The execution layer data were obtained from Ethernodes on 23/01/22. Data for consensus clients was obtained from Michael Sproul. Consensus client data is more difficult to obtain because the Beacon Chain clients do not always have unambiguous traces that can be used to identify them. The data was generated using a classification algorithm that sometimes confuses some of the minority clients (see here for more details). In the diagram above, these ambiguous classifications are treated with an either/or label (e.g. Nimbus/Teku). Nevertheless, it is clear that the majority of the network is running Prysm. The data is a snapshot over a fixed set of blocks (in this case Beacon blocks in slots 2048001 to 2164916) and Prysm's dominance has sometimes been higher, exceeding 68%. Despite only being snapshots, the values in the diagram provide a good general sense of the current state of client diversity.

Execution layer diversity is included here because a bug affecting the execution clients can also propagate through to the consensus layer since, after the merge, the two will be coupled together with the execution payload generated by the execution clients being a core component of Beacon Blocks.

Up to date client diversity data for the consensus layer is now available at https://clientdiversity.org/.

Individual stakers and staking pools

Tackling the imbalance in client distribution requires action from the major exchanges and staking pools. However, individual stakers can still do their part by choosing to run non Geth/Prysm client combinations. Instructions for setting up minority clients can be found at clientdiversity.org.

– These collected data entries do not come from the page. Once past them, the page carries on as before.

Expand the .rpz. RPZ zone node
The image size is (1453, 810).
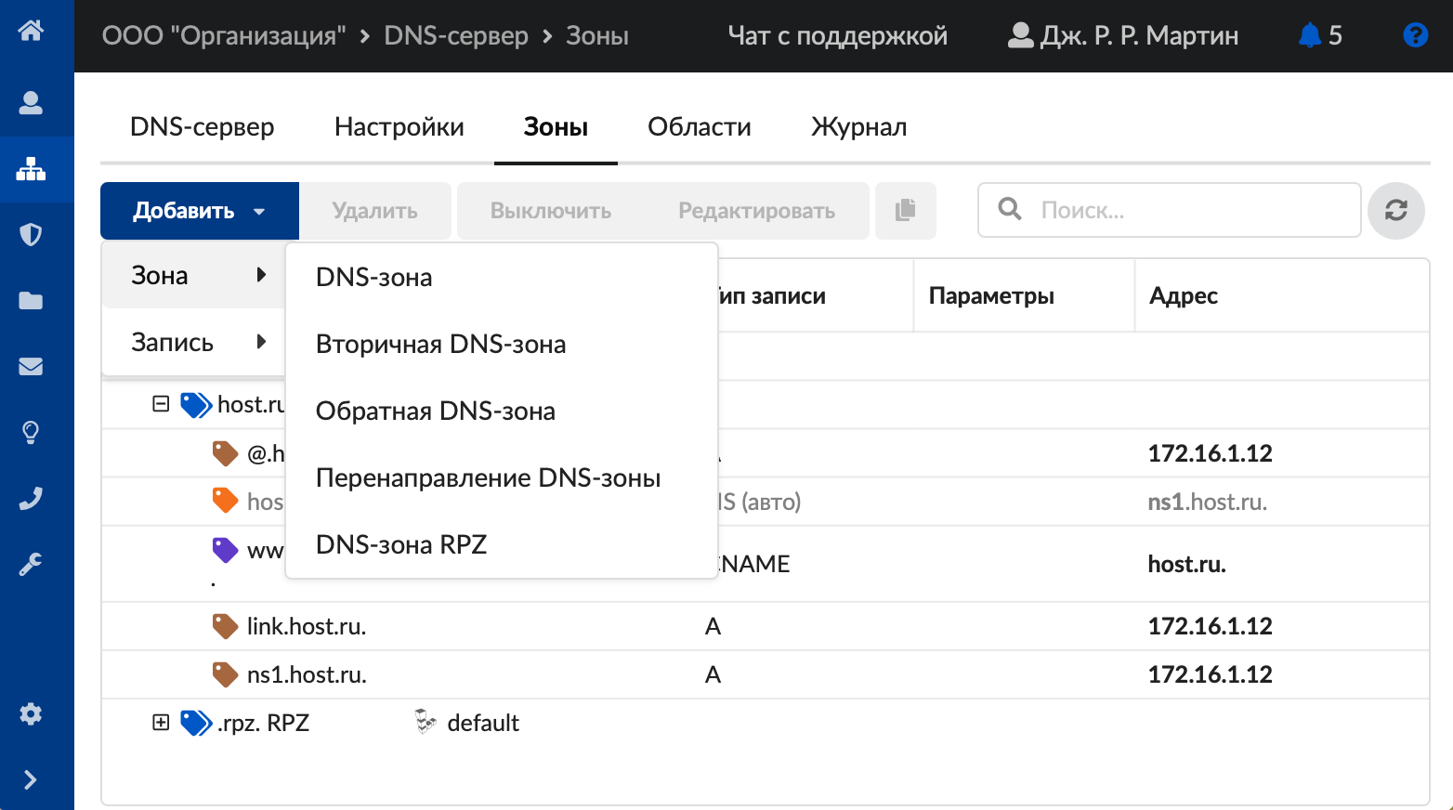(161, 723)
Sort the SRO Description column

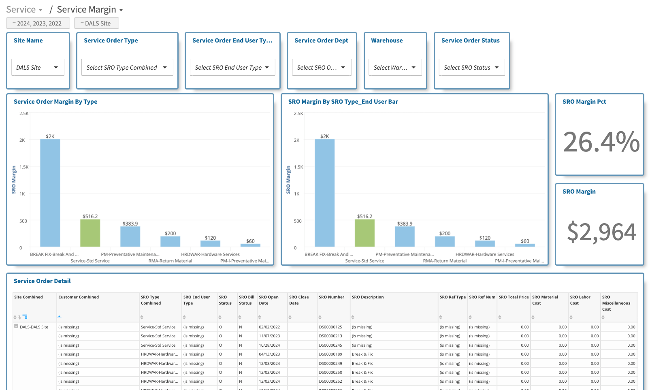click(x=353, y=317)
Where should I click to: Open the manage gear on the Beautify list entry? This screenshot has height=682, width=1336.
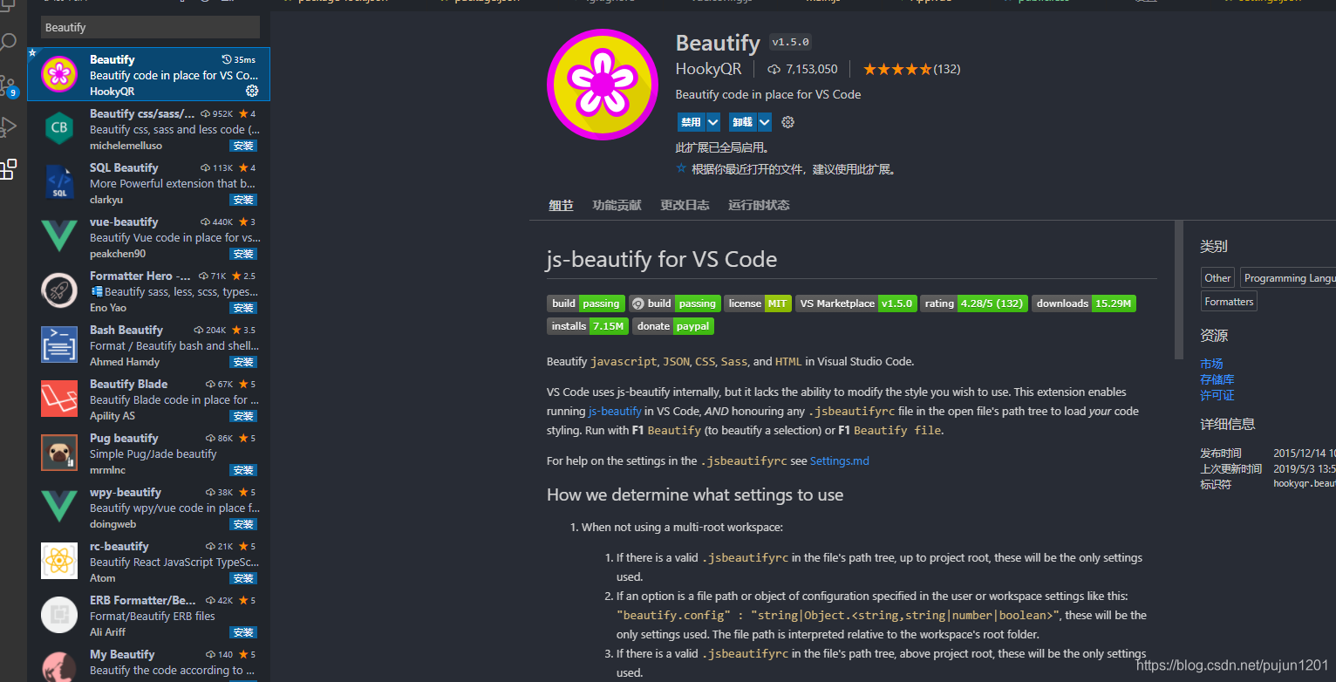click(x=252, y=91)
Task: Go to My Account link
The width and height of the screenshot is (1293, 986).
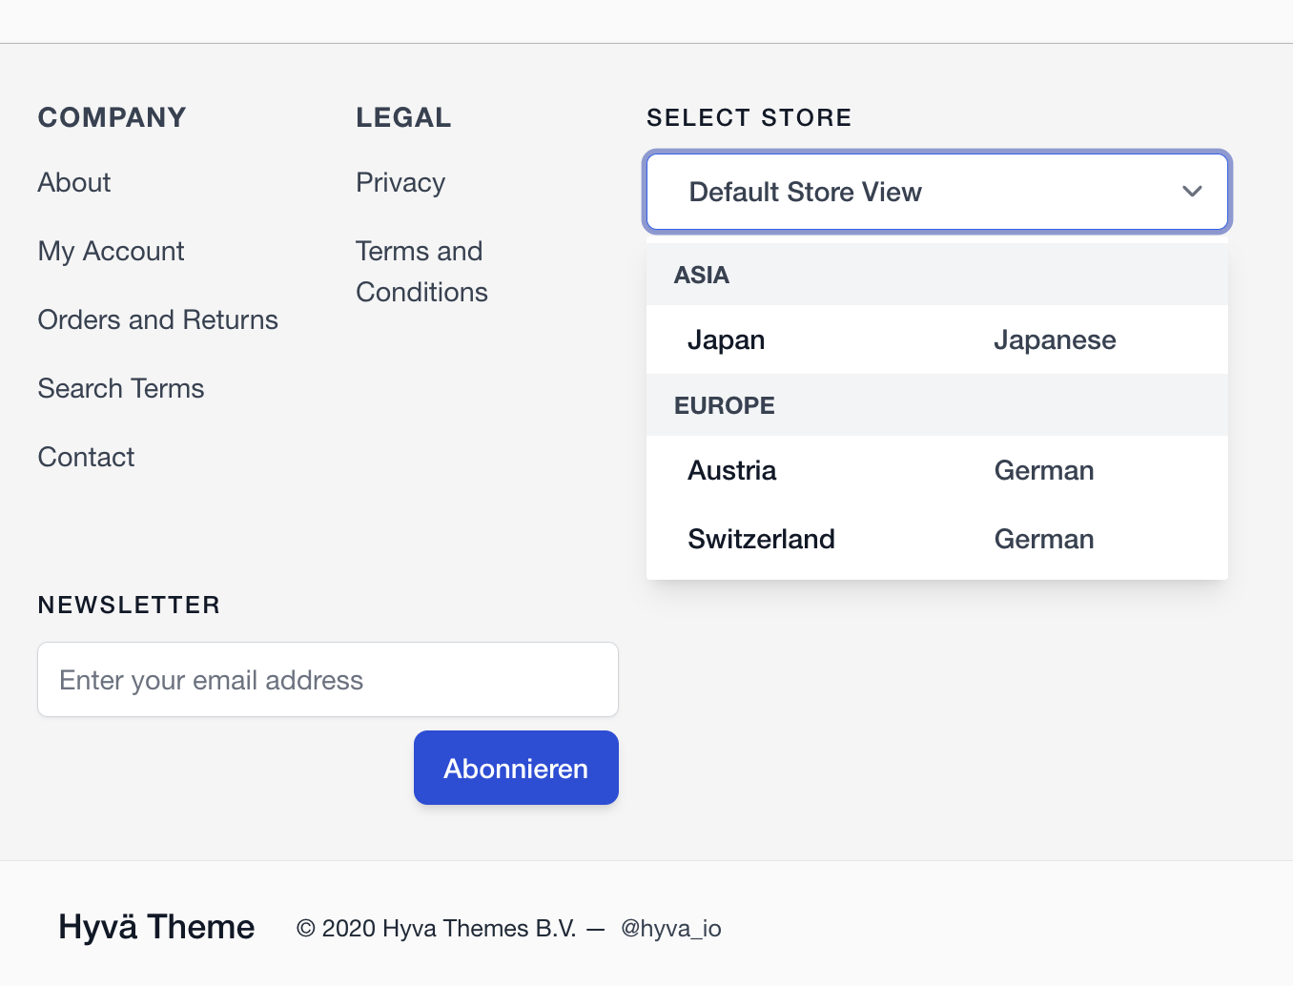Action: [111, 251]
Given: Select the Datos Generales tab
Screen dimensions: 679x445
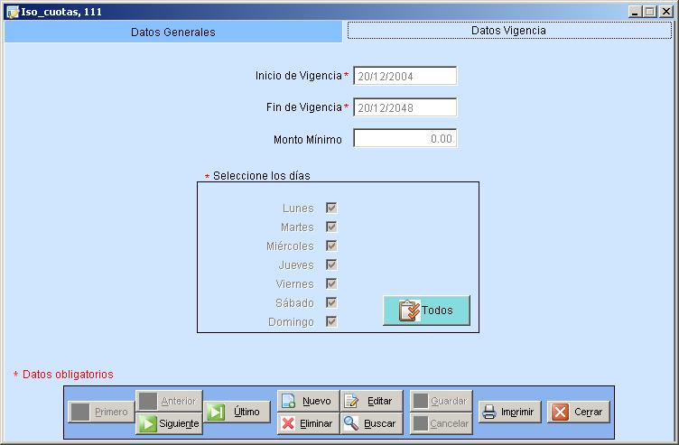Looking at the screenshot, I should pyautogui.click(x=173, y=32).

For stakers who have less than 32 ether or who do not wish to take on responsibility for running a validator, there are staking services available. Several of the major centralized exchanges offer ether staking, but the client distribution in their staking pools is often hidden, and there are limits of the tradeability of the staked ether tokens those exchanges offer. For these (and other) reasons, these centralized services are not recommended. The better option is to use a more decentralized liquid staking service such as Lido or Rocketpool. These services stake ether and provide a token in return whose value increases over time as the pool’s validators accrue rewards. Those tokens can be traded or used to earn DeFi yields. These liquid staking platforms are more transparent about their client distribution too, with Lido publishing quarterly updates and Rocketpool now reporting theirs too. For users unable or unwilling to run their own validator, these services are a route to contributing to better client diversity.

Summary

Client diversity is directly incentivized by the Beacon Chain's reward and penalty protocols. Single-client dominance is a hidden threat to Ethereum, invisible while the dominant client behaves faultlessly but potentially catastrophic when a consensus bug rears its head. Having multiple clients is a unique strength of Ethereum and a testament to the diligence of the developer community. However, that good work is undermined when one client controls a majority of the stake. The ideal scenario is equal distribution of staked ether across at least 4 clients, giving a maximum of 1/4 of the staked ether to each client. This is easily possible with the production-ready clients available today.